It is easy to understand that the house in which one resides must have a large share in determining the decorations which shall be placed in or upon it. An historic or semi-palatial mansion of the olden time will require to have its great halls and stairways and deep rooms illuminated with colors, and its large spaces intersected with pictorial screens. Mr. William B. Scott, of whose mural paintings I have already spoken, and whose occupation it is to study effects of ornamentation, has a happy field for his taste and task in his residence, Bellevue House, at Chelsea. This mansion merits particular attention, both on its own account architecturally, and for its decorations, added recently.

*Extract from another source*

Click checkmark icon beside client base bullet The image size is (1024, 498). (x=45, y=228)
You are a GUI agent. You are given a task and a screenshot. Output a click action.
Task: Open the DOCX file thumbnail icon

These have been chiefly devised by the artist himself in carrying out the original plan, and add a suggestive and, properly speaking, imaginative character to the interiors. The house was built, it is said, by the Adamses, the architects of the Adelphi, in the Strand, where the Society of Arts holds its meetings (the approach to which is still called Adams Street). At that time, about a century ago, decorations in the way of carved mouldings running around door-ways, and passing all round the rooms on the surbase and dado, were in use. Previously to that time the entire walls were generally panelled, but then began the system of panelling or boarding flatly to the height of three feet only, at which height began the lath-and-plaster wall. Along the top edge of this dado—which, being just over the height of a chair or table, gives a very well-furnished and comfortable air to a room, and ought on that account to be again adopted—ran a more or less ornamental moulding. That mostly used in Bellevue House is carved in wood, and very good, closely resembling, indeed, those on the best specimens of Chippendale furniture, which belongs to the same date—about 1770. I may add here that the demand among artistic designers for a recurrence to the dado is shown by the increasing frequency with which a darker paper than that above, with paper cornice, is made to do duty for it.
MOULDING OVER DADO.
A hundred years ago the hall of a mansion was a more important part of the plan, and more decoratively treated, than now. The entrance is here divided by folding-doors from the hall proper, which is ample enough in area to place the stair a good way back, and to give a correspondingly wide space above, on the drawing-room landing, filled in the olden time by a table, cabinet, eight-day standing clock, and other objects. The ends of the steps were carved, sometimes very elegantly. But the most ornamental feature then in use was the moulded ceiling, which was planned in ovals and spandrels, according to the shape of the room, sometimes with medallions of Cupids, and occasionally with a picture, representing an emblematic personage or some such matter, in the centre. A few of these are still to be seen in London. There is one in Knight-Rider Street, painted by Cipriani. In Bellevue House the two drawing-rooms possess very pretty arrangements of fan-shaped ornaments and delicate foliage. These are now “picked out” in colors—blue and white for the most part—producing an effect resembling that of Wedgwood ware.